When cruising down the road in my bus, I occupy myself by listening to the chatter on talk radio. It helps keep me awake. This past week, some panjandrum was talking about the new, revised, estimation for human population by, if I recall correctly, the end of the century. The good gentlemen said the estimated number has been increased from 9,000,000,000 souls to 10,000,000,000. That’s quite an overburden of human beings. In his sonorous voice, this man went on to say that feeding such a hoard is problematic.
I remember that back in the late 1960s and early 1970s, over-population was a big issue. Modern medical technology had been brought to the benighted nations of the 3rd world with the result that most people stopped dying before their fifth birthdays and lived well into reproductive age. And reproduce they did. Where a married couple might produce ten live births, of which eight died, now only one might die, leaving nine children to feed (and, in their tuns, reproduce). It was easy to see the Malthusian Horror looming in the distance. Well, along came the green revolution with its new fertilizers, pesticides and grain stocks. We had food coming out the ass. Goodbye, Mr. Malthus.
But the Green Revolution has just about reached the limit of its capabilities and is being overtaken by population increases. The man on the talk radio offered, as a solution, industrial farming. National commitments to vast acreage planted with one, and only one, crop — “monoculture” it’s called. The product of this monoculture would provide the principal source of nutrition (Gad, imagine bowels of Wheaties for breakfast, lunch and dinner). In response to the host’s concerns, the guest pooh-poohed the very notion that some pest could come along and wipe out one of these crops, leaving billions to starve to death. More modern technology, he asserted, would do away with such a pestilence before it really got started.
Then I recalled what happened in the 1950’s and 1960s back in Minneapolis, where I was raised. When Minneapolis was founded, the land was as flat as a board. The people baked under an unrelenting sun and were miserable. “Let’s plant some fast-growing shade trees,” said the city fathers. The tree they chose was the big, beautiful elm. They planted them by the score to the exclusion of every other candidate. Oaks grew too slowly. Poplars didn’t give enough shade. And so on. This reliance on elms was a form of what today we’d call monoculture.
Soon, elms were everywhere and, boy, did they do their jobs. Cool shade was abundant throughout the city and all its surrounds.
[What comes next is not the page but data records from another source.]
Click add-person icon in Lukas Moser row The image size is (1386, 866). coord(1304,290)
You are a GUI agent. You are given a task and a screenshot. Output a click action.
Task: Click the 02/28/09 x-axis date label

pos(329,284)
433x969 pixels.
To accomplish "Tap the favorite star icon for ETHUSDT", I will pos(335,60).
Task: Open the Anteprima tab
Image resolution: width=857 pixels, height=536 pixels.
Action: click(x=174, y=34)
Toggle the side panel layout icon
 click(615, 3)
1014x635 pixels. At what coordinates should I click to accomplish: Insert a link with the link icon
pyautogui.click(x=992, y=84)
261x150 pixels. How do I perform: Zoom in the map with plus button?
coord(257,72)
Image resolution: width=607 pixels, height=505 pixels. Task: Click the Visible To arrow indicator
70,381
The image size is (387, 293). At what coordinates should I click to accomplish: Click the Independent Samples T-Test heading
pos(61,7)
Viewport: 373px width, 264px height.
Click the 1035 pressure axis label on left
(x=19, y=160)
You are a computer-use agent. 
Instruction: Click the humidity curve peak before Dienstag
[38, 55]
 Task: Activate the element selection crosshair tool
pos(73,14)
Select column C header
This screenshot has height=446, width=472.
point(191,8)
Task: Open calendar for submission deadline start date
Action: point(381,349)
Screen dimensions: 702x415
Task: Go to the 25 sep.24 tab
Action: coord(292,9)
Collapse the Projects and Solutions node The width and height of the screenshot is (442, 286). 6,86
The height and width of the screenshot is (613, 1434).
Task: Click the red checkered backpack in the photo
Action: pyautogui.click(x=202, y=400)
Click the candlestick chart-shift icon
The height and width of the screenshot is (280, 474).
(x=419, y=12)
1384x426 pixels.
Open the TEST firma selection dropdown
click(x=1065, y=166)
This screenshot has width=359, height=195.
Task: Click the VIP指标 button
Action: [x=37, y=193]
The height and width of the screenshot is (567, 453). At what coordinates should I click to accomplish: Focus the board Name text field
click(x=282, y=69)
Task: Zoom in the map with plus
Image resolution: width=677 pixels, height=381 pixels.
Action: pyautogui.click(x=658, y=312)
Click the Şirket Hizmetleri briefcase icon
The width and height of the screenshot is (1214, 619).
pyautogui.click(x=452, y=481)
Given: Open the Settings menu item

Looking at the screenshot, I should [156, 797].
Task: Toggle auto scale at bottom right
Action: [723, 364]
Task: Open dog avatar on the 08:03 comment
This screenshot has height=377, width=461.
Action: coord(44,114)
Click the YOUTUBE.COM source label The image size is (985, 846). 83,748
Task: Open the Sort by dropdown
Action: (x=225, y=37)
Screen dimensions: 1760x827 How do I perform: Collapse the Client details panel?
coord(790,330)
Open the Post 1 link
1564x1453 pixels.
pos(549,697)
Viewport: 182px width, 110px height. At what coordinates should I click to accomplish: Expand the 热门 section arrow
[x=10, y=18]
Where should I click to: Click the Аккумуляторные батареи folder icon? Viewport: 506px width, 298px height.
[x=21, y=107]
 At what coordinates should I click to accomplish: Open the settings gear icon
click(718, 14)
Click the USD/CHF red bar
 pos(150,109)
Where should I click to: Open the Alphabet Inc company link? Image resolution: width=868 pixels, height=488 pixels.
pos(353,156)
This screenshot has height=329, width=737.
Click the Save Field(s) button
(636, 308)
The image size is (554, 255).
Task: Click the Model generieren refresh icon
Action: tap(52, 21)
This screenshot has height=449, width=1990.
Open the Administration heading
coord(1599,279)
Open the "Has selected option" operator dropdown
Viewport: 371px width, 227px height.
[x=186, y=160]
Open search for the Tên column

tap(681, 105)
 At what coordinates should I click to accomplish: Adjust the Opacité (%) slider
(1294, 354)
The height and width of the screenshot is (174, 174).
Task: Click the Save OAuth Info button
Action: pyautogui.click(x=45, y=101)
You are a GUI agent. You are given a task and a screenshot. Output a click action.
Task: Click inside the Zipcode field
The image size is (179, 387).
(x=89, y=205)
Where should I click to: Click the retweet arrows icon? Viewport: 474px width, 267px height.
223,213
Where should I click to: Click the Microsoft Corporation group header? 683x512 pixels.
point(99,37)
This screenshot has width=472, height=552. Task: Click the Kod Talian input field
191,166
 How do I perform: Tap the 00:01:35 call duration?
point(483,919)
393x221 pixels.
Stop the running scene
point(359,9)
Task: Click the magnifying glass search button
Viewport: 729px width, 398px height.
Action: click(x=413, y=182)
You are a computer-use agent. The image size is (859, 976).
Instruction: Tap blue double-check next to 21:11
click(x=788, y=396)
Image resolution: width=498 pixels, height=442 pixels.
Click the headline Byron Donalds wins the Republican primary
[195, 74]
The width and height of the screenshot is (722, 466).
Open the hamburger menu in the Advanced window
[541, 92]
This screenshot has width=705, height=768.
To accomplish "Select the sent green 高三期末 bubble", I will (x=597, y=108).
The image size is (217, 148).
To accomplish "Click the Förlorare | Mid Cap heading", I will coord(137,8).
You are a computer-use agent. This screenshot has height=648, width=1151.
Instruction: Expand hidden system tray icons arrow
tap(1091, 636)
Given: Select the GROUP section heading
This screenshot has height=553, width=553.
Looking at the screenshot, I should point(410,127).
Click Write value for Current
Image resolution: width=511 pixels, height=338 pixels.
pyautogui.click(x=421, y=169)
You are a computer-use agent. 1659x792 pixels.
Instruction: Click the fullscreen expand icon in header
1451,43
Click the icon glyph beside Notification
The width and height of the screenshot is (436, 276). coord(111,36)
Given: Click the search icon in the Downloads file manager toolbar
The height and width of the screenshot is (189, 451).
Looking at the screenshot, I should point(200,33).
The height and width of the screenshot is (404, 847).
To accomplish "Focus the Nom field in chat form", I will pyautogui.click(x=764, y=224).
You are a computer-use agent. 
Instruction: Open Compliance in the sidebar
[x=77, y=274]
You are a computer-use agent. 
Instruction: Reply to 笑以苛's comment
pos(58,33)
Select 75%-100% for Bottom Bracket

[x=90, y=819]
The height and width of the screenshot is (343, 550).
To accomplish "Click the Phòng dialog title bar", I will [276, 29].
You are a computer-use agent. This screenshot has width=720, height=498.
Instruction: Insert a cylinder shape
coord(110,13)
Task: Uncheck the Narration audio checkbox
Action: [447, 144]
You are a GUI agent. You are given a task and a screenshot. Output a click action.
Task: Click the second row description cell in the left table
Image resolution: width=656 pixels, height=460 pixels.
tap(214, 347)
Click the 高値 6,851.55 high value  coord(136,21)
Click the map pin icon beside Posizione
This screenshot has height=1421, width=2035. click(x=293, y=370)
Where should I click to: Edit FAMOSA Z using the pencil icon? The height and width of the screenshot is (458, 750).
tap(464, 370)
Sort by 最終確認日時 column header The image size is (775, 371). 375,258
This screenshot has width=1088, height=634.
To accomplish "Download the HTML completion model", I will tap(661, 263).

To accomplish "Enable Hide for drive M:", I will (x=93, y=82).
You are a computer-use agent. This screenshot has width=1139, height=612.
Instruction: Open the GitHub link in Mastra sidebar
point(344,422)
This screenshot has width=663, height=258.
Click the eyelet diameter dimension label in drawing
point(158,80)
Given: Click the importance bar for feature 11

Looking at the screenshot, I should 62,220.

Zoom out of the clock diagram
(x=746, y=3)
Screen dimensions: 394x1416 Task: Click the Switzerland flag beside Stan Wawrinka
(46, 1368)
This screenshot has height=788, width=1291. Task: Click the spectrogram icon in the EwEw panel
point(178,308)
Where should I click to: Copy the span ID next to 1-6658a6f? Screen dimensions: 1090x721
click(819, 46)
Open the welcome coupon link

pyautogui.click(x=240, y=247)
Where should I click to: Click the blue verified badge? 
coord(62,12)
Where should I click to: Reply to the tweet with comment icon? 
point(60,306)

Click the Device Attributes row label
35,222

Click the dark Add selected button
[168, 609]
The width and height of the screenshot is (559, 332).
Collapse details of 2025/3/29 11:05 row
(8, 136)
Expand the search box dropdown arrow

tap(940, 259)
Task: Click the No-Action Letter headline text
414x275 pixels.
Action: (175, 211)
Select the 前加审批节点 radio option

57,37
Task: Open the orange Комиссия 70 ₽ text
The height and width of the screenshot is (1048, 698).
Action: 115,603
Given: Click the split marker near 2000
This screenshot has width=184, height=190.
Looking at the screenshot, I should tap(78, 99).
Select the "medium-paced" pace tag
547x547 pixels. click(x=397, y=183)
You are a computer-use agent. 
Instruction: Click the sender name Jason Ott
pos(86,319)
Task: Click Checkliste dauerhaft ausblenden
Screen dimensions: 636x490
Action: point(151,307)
Then along came a little bug that carried on its little body, a little fungus called opioatoma ulmi, more commonly known as Dutch Elm disease. It was a true plague. It infected and killed every elm tree in sight. Dutch Elm disease was first observed in North Dakota and it spread like wildfire. The elms had no natural defense against it; they died by the thousands and were cut down. Modern technology took a crack at killing Dutch Elm Disease, but nothing worked and the blight continued to spread unchecked. There was nothing to do but stand there and watch the elms die. Oh, there were some holding actions that delayed the disease here-and-there, but Dutch Elm disease was unstoppable and it continued ravaging the land. Today, a half-century later, Dutch Elm Disease is present in all states but those few in the desert southwest. Where Dutch Elm Disease is present, elm threes are not.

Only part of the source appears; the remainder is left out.